┌─ Trecho fornecido
Jacoby Fernandes & Reolon Advogados Associado

Jacoby Fernandes responde sobre a tomada de decisão em uma hora difícil para o portal Sollicita

Você sabe o que fazer quando encontra entendimentos diferentes?

Descubra o que fazer nessa situação

Por Aline de Oliveira

Você já se pegou diante de uma decisão a ser tomada, mas verificou que o TCU, a AGU, o Ministério da Fazenda, e o STJ, por exemplo, pensam de formas diferentes? Que eles têm entendimentos diversos sobre uma mesma doutrina? O que você faz?

Não dá uma vontade de ir e perguntar no Posto Ipiranga? Calma, agora você terá quinzenalmente no Sollicita a seção “O Divã”.

Então pergunte ao Sollicita!

Veja as respostas e opiniões dos especialistas sobre a tomada de decisão em uma hora difícil como essa:

Ronny Charles, Advogado da União – “Este é um problema até mesmo dentro da própria AGU. Às vezes um órgão da AGU tem um entendimento, e outro órgão tem uma opinião diferente. Não é algo fácil, pois há sempre divergências de entendimento, mesmo dentro do mesmo órgão, dentro do Tribunal, entre as câmaras há divergência. Da AGU para o TCU haverá divergência.

O que eu acredito é que o pregoeiro, ou o agente de licitação, muitas vezes dentro desse dilema deve adotar o bom senso e tomar à medida que busque o interesse público. Mas não tem uma resposta fácil, não me parece que é uma resposta objetiva.

Vejam um exemplo, a definição de suspensão é algo unânime, é restringir o direito de ser contratado ou de participar de licitação. Mas ainda hoje há uma divergência entre entendimentos do TCU e o STJ. Como a AGU, o TCU entende que restrição vale apenas para o órgão que aplica a sanção e o STJ tem um raciocínio de que a sanção valeria para toda a Administração Pública. Eu sempre digo aos meus alunos: Entre o TCU e o STJ eu sempre opto pelo TCU, porque o TCU pode aplicar multa”, resolve Charles.
└─
┌─ Dados fornecidos
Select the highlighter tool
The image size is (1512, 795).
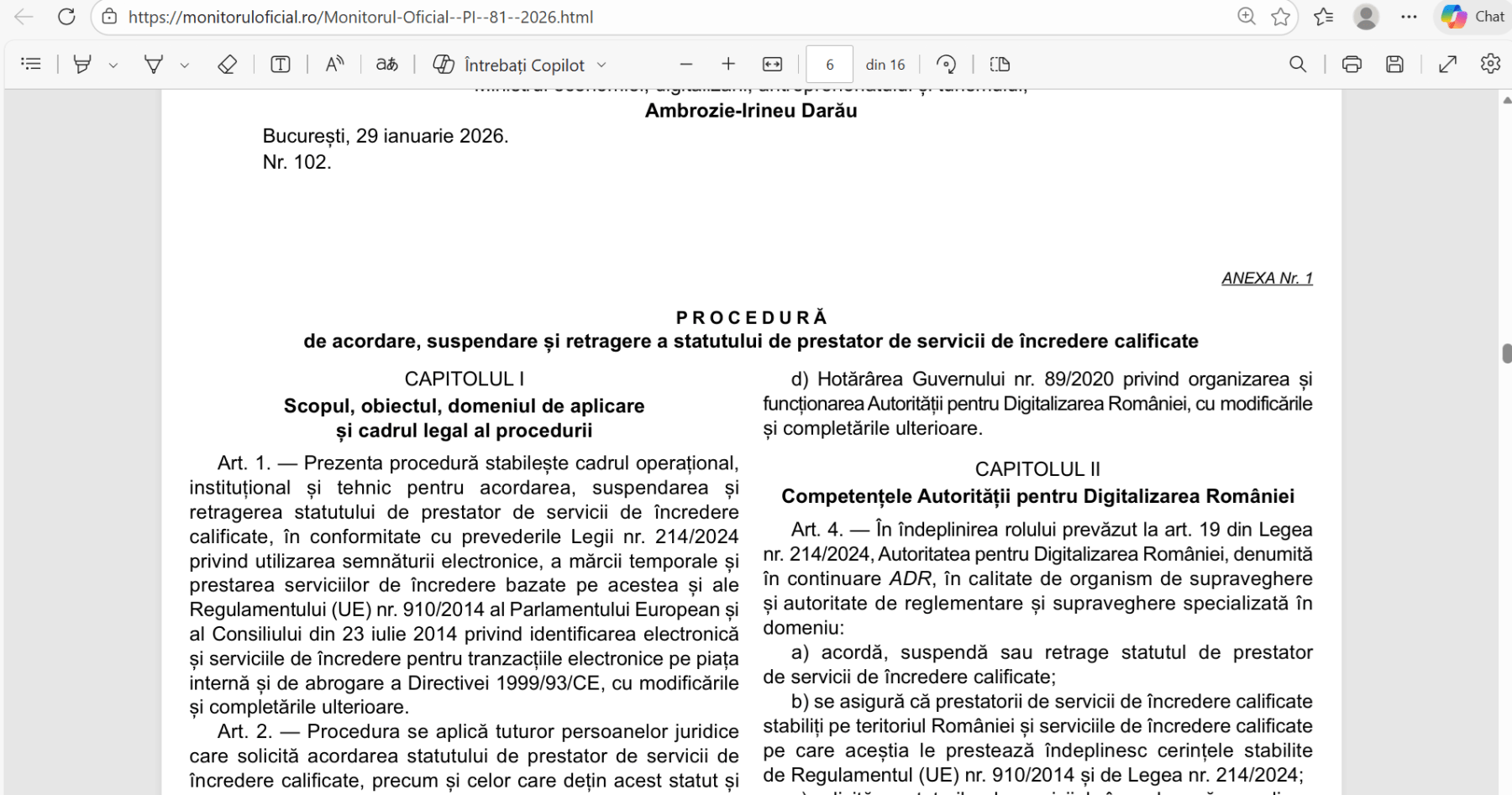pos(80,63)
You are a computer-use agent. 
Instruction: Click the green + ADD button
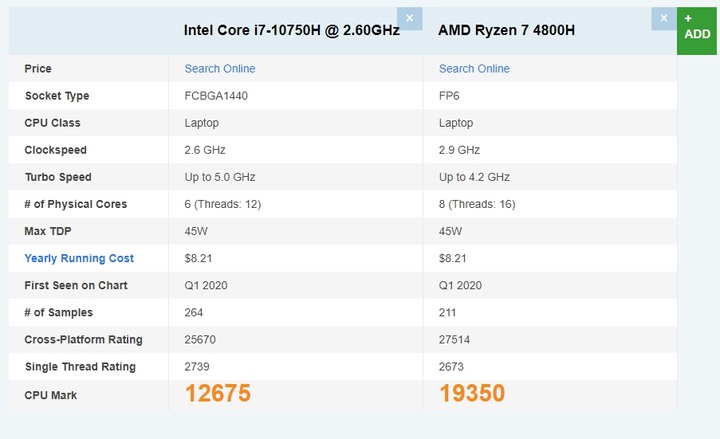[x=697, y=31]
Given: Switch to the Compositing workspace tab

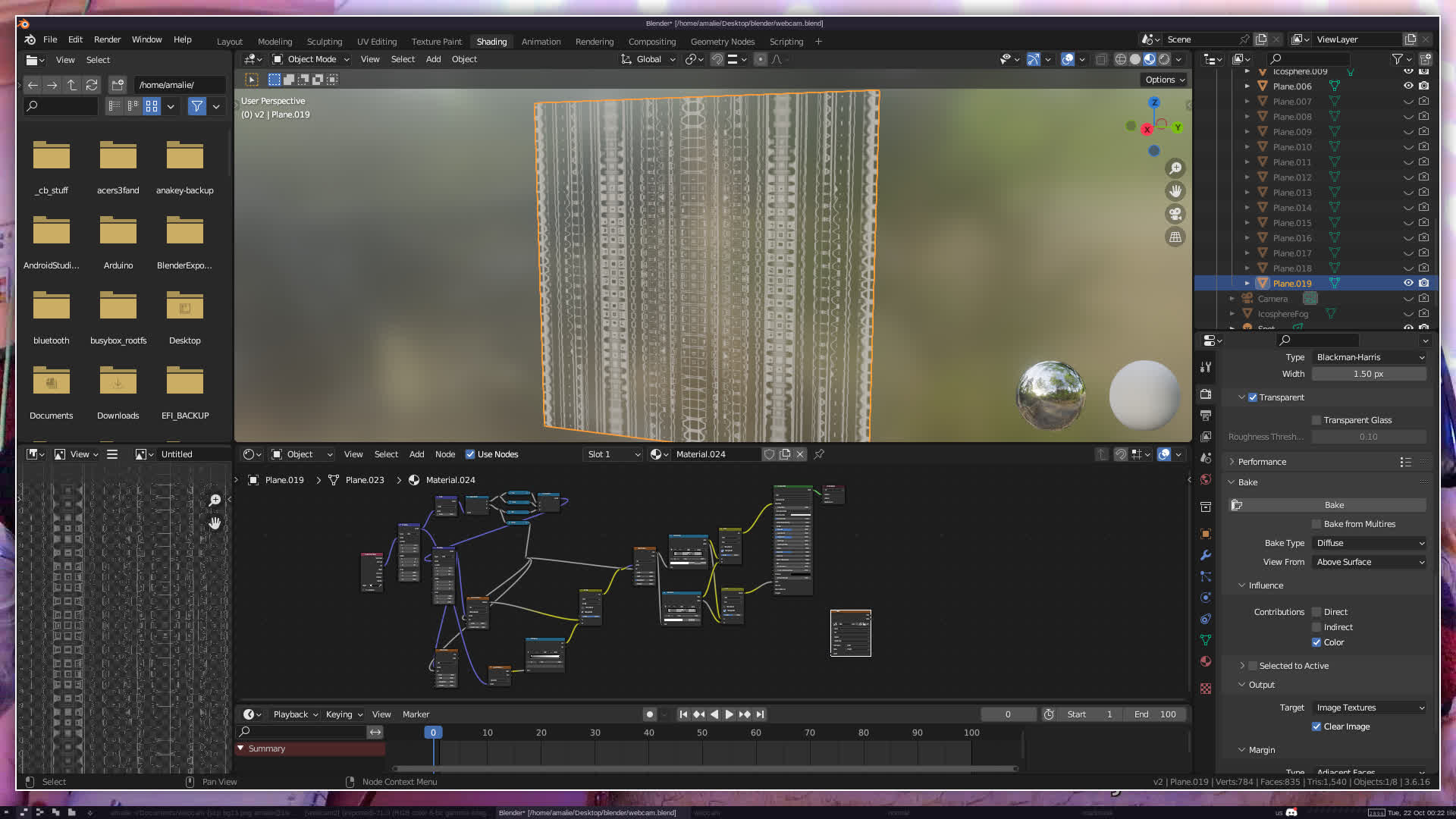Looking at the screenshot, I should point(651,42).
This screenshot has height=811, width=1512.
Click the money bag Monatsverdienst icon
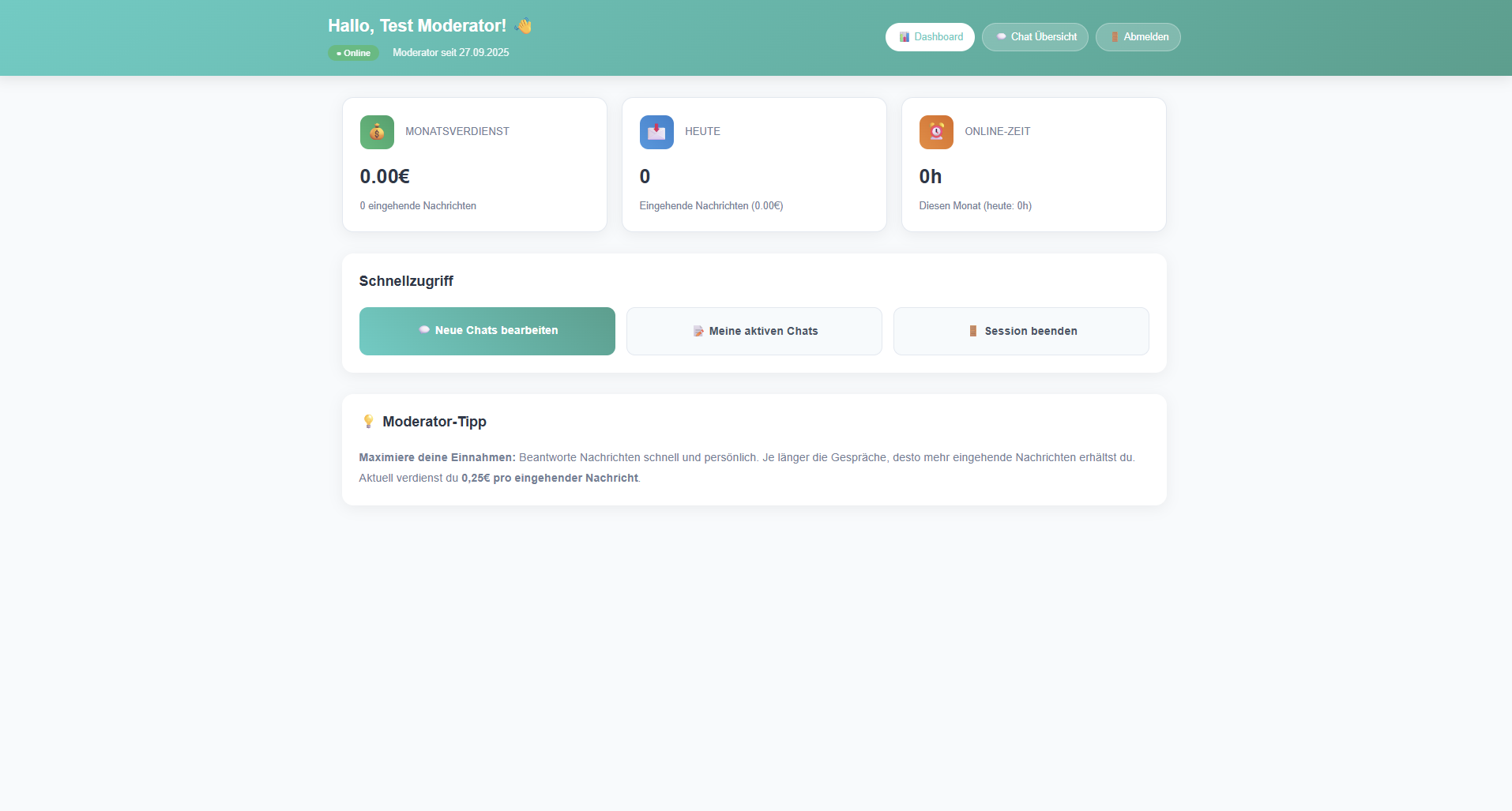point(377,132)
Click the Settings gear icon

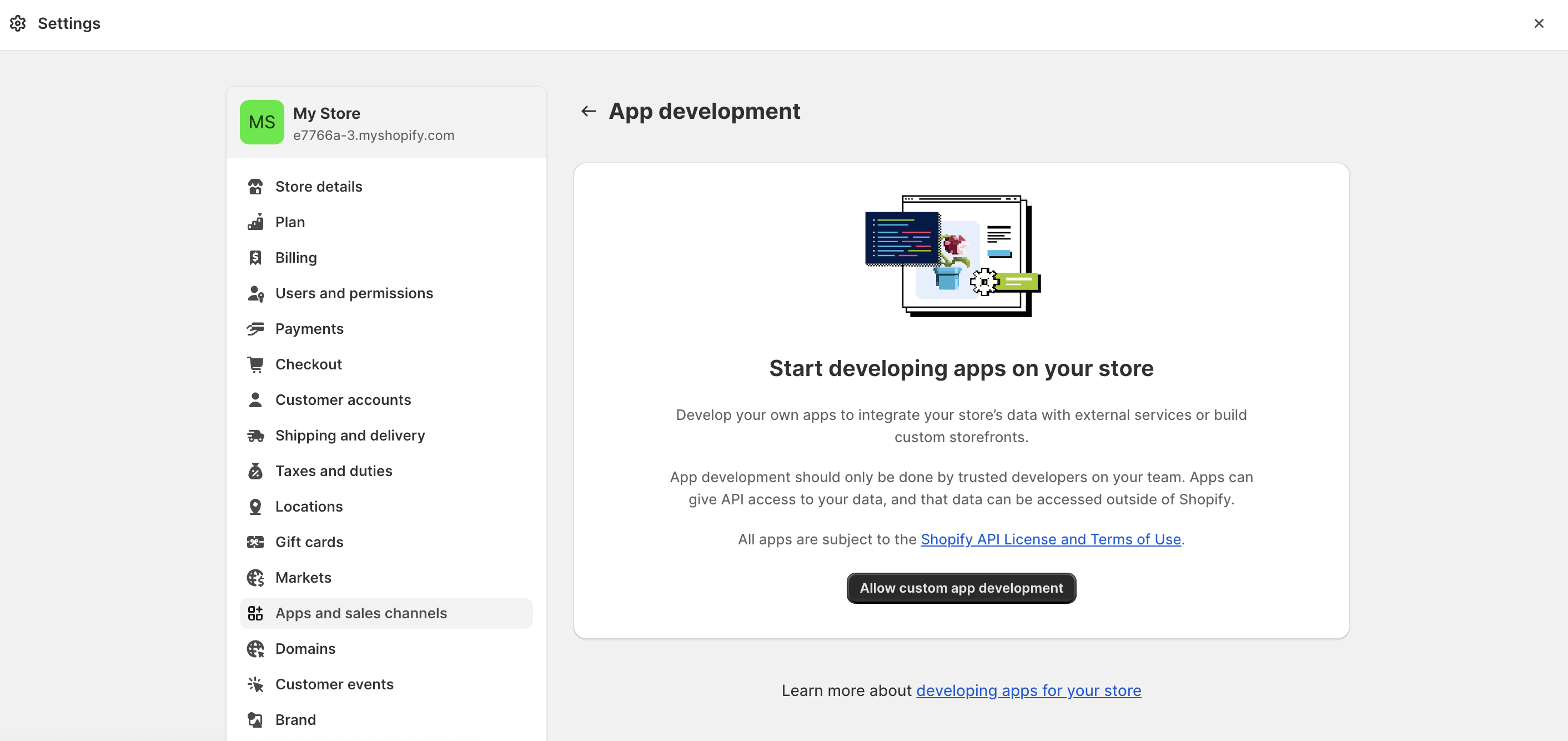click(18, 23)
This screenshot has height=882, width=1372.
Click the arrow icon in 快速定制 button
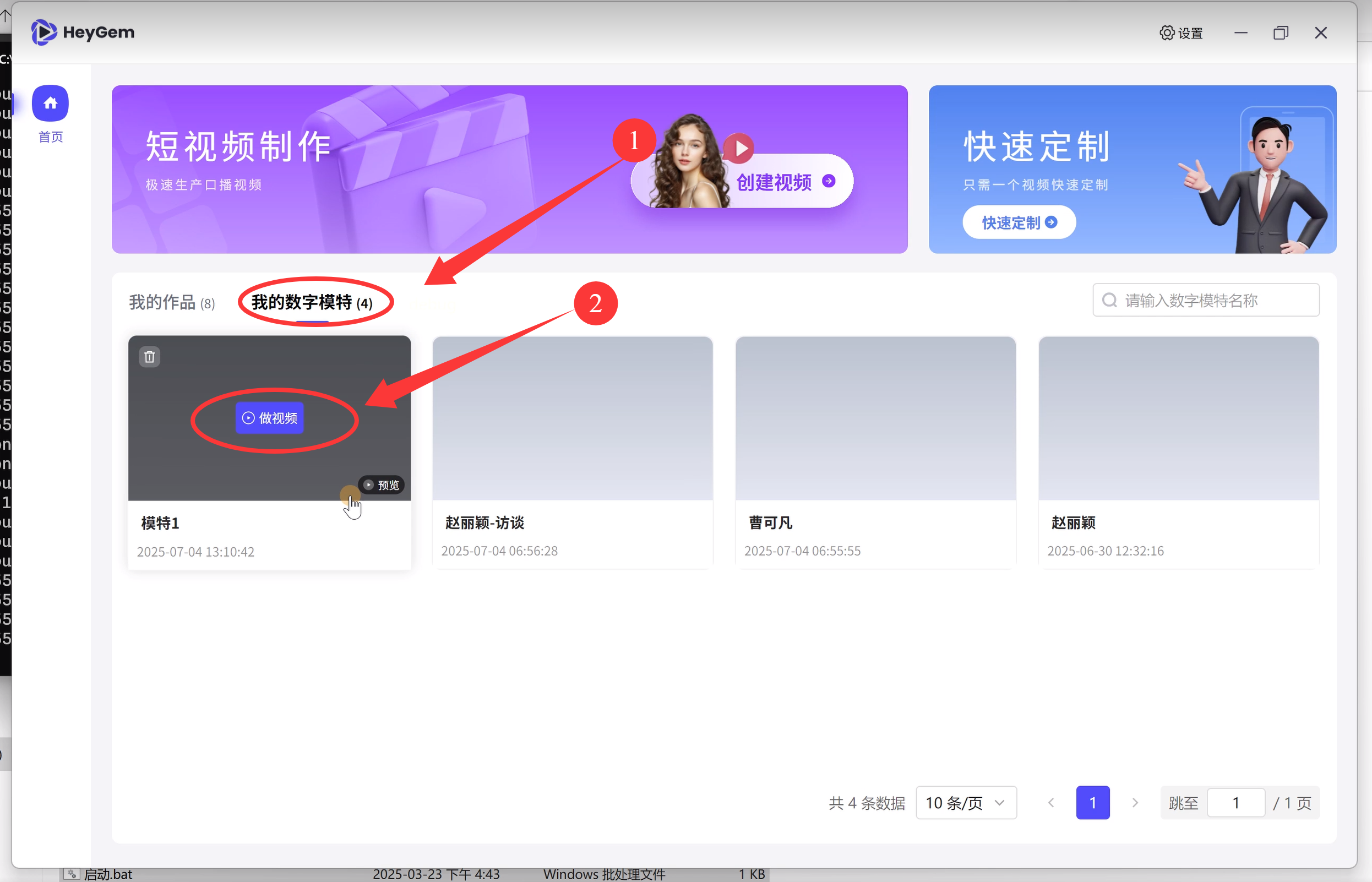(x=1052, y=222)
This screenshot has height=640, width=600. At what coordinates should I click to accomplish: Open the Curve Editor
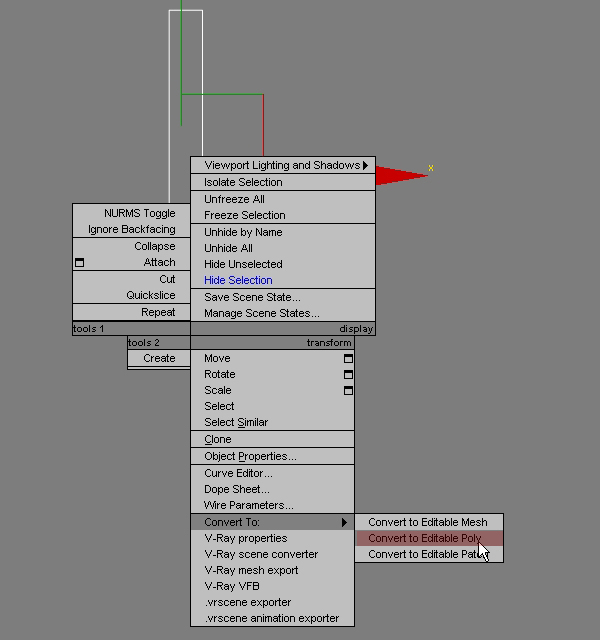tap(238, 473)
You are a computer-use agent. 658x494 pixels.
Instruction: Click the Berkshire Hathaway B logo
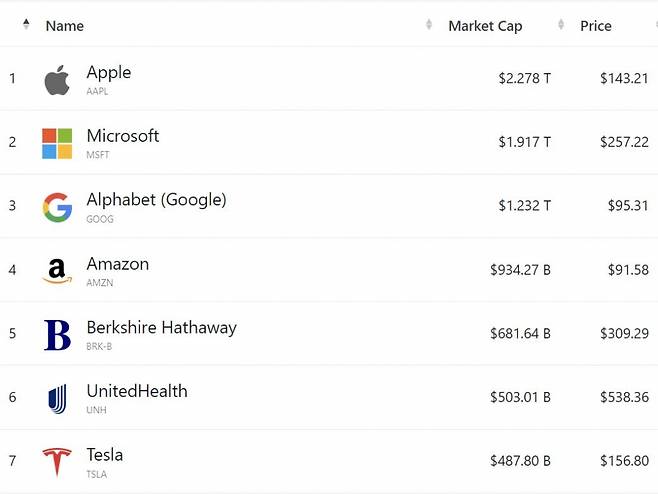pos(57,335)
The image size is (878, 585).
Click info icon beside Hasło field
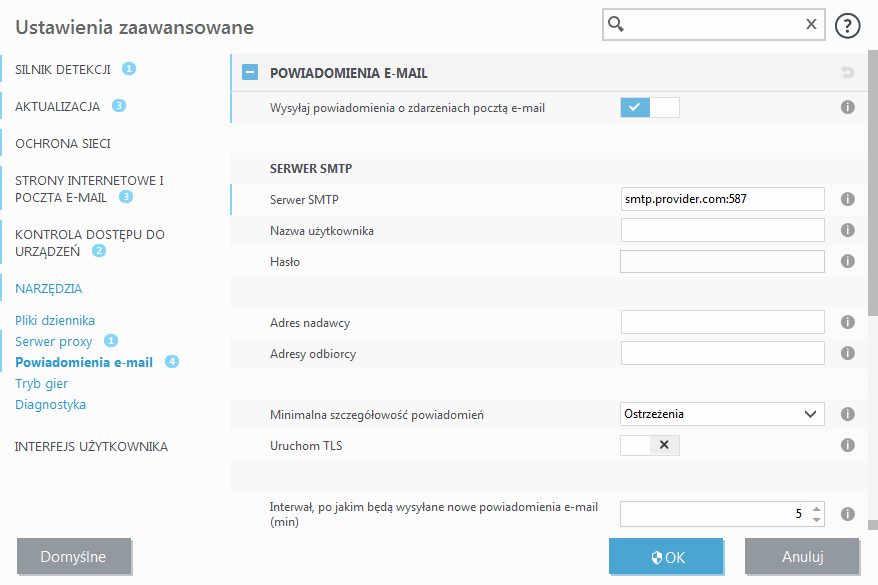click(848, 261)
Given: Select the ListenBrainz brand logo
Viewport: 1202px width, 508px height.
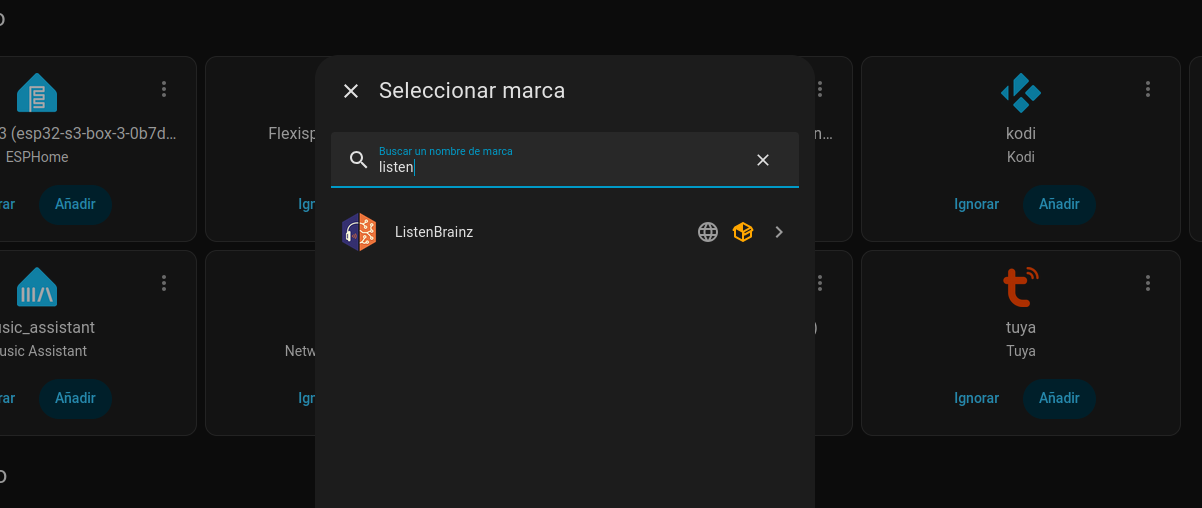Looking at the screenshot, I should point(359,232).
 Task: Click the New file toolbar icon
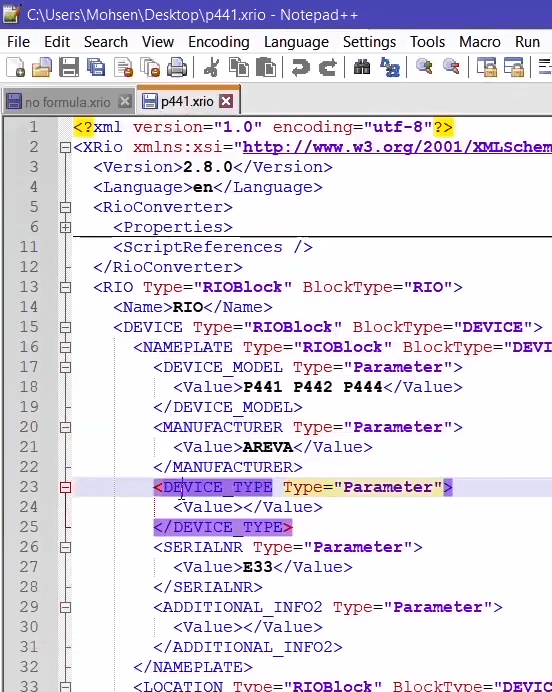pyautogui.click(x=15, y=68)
└─
◆ **Tarefas a realizar**
1: Copie do trecho fornecido, sem nenhuma alteração, tudo desde "Jacoby Fernandes responde" até "pergunte ao Sollicita!".
2: Responda às perguntas abaixo com base no trecho fornecido.
(a) Quem assina a matéria?
(b) Com que frequência a seção "O Divã" aparecerá no Sollicita?
(c) Entre o TCU e o STJ, por qual Ronny Charles diz sempre optar, e por quê?
Os dados não têm relação com o trecho fornecido.

◆ **Respostas por tarefa**
1:
Jacoby Fernandes responde sobre a tomada de decisão em uma hora difícil para o portal Sollicita

Você sabe o que fazer quando encontra entendimentos diferentes?

Descubra o que fazer nessa situação

Por Aline de Oliveira

Você já se pegou diante de uma decisão a ser tomada, mas verificou que o TCU, a AGU, o Ministério da Fazenda, e o STJ, por exemplo, pensam de formas diferentes? Que eles têm entendimentos diversos sobre uma mesma doutrina? O que você faz?

Não dá uma vontade de ir e perguntar no Posto Ipiranga? Calma, agora você terá quinzenalmente no Sollicita a seção “O Divã”.

Então pergunte ao Sollicita!

2:
(a) A matéria é assinada por Aline de Oliveira.
(b) A seção "O Divã" aparecerá quinzenalmente no Sollicita.
(c) Ronny Charles diz sempre optar pelo TCU, porque o TCU pode aplicar multa.